◆ Directives
a - Answer these questions from the thread about the SQL Server cluster that will not fail over:
(i) What character is missing from the registry setting that locates the master transaction log file?
(ii) Which build does the reply recommend applying for anyone staying on SP3 for SQL Server?
(iii) Which MDAC version is suggested for installation on each node?
b - Continue the forum thread about the SQL Server cluster that will not fail over, starting after its last sentence.

◆ Excerpted text

========================================

Re: Cluster will not fail over.



You certainly need to look into their findings.

1. Could not recover the master database! The log startup parameter has a
missing colon ":" in the registry settings that locates the master
transaction log file.

2. TCP Bind error. This usually occurs because the IP was not reset on
startup; however, in this case, it may just be an artifact of the
non-recovery of the master database.

3. Geoff is right about the SP level: it is OS not the SQL Server that they
were referring to. However, you do show that you are only running SS SP3.
If you intend to stay on SP3 (for SQL Server), you should at least apply the
latest publicly available build, 878. Just ignore that the KB was directed
at the SQL Server supporting BizTalk Server.


You must install the SQL Server 2000 update that KB article 831950 describes
to run BizTalk Server 2004
http://support.microsoft.com/?kbid=838166


Also since I last responded, it looks like Microsoft has posted a Cumulative
post-SP4 hotfix that is publicly available:


A cumulative hotfix package is available for SQL Server 2000 Service Pack 4
build 2162
http://support.microsoft.com/?Kbid=904660


Sincerely,


Anthony Thomas


--

"Geoff N. Hiten" <SQLCraftsman@xxxxxxxxx> wrote in message
news:%234NP$hwCGHA.516@xxxxxxxxxxxxxxxxxxxxxxx
> The SP4 information refers to the OS, not SQL.
>
> The differences appear to be related to different patches on the OS and to
a
> posible mismatch in MDAC binaries. I would download MDAC 2.8 and install
it
> on each node. MDAC installs are not cluster aware.
>
> Procedures actually help with growth. They are a way of sharing
> institutional knowledge without long, mistake-filled training periods.
> Start with the biggest pain points and work outward from there. They
don't
> have to be complex or involved. They should help guide a professional
> towards the correct solution for a given situation. The entire concept
> needs high level approval and buy-in. Believe me, a few more episodes
like
> this and top management will buy into the idea.
>
>
> --
> Geoff N. Hiten
> Senior Database Administrator
> Microsoft SQL Server MVP
>
>
>
> "Admiral" <admiral@xxxxxxxxxxxxxxxxxxx> wrote in message
> news:%23sVLqVwCGHA.3920@xxxxxxxxxxxxxxxxxxxxxxx
> > Below is the response from Microsoft as promised. I haven't had a
chance
> > to look into their findings, but one thing is for certain, I did not
> > install SP4 for SQL, which they seem to think I have. I will be
> > scheduling to apply these fixes for this upcoming Friday night and let
you
> > guys know how things turn out.

========================================

◆ Data lines
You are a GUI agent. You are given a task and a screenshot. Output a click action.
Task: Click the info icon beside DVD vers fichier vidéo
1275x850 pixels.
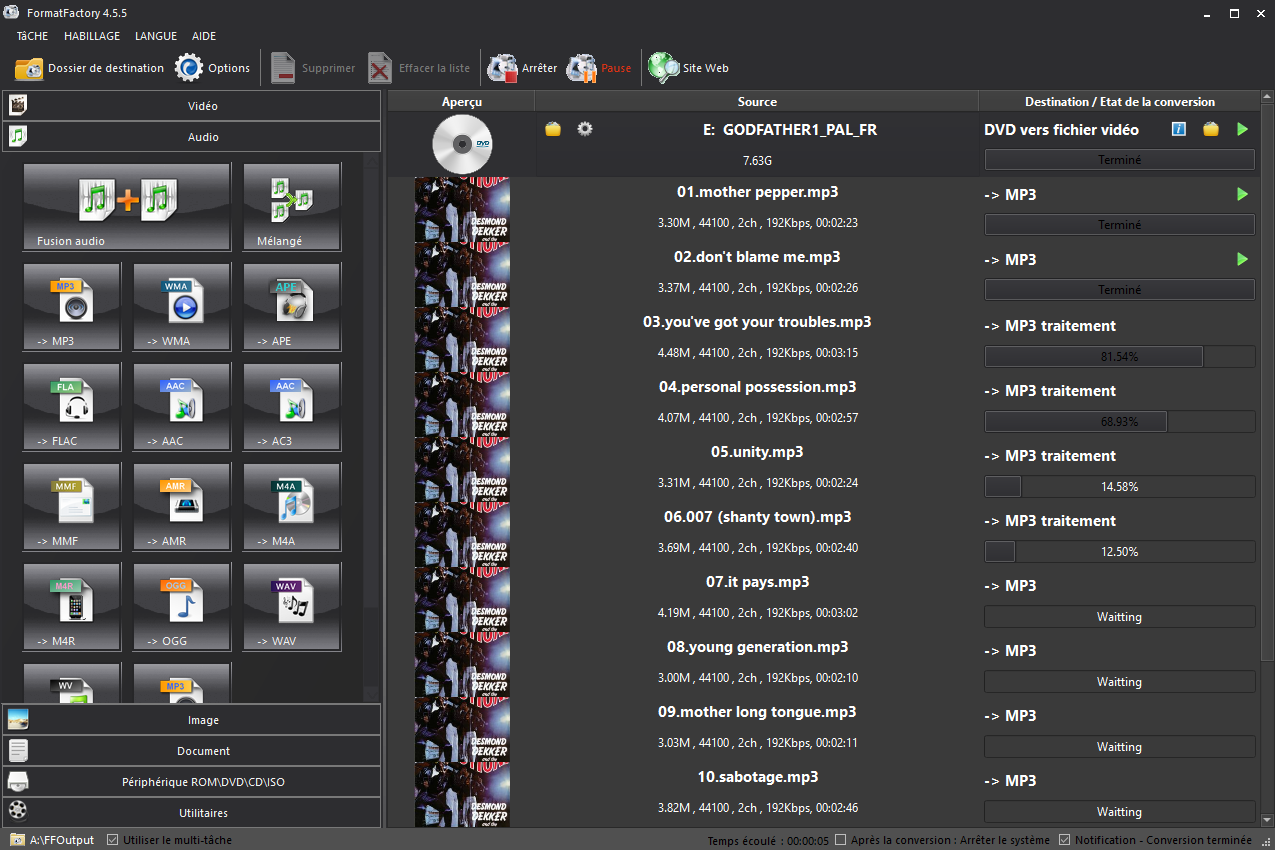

========================================

◆ Responses to the tasks
a -
(i) A colon (":").
(ii) Build 878.
(iii) MDAC 2.8.

b -
> >
> > Jeff, the current growth of our company has been extremely fast. We are
> > definitely changing from a (mom-n-pop) setup to corporate. I will be
the
> > first to tell you that I am no-seasoned SQL veteran, but have been doing
> > my best to keep things afloat. I truly thank you all for your
responses.
> >
> >
> >
> > ANALYSIS OF MPS REPORTS
> >
> > =========================
> >
> > Node 1
> >
> > ======
> >
> > Node Name --------- EMPOWER01-SAN
> >
> > Node OS Version --- 2195 Windows 2000 Advanced Server
> >
> > Node Service Pack - Service Pack 4
> >
> >
> >
> > Node 2
> >
> > ======
> >
> > Node Name --------- EMPOWER02-SAN
> >
> > Node OS Version --- 2195 Windows 2000 Advanced Server
> >
> > Node Service Pack - Service Pack 4
> >
> >
> >
> > Default instance
> >
> > SQL Network Name(EMPOWER01)
> >
> >
> >
> > -- PAE enabled.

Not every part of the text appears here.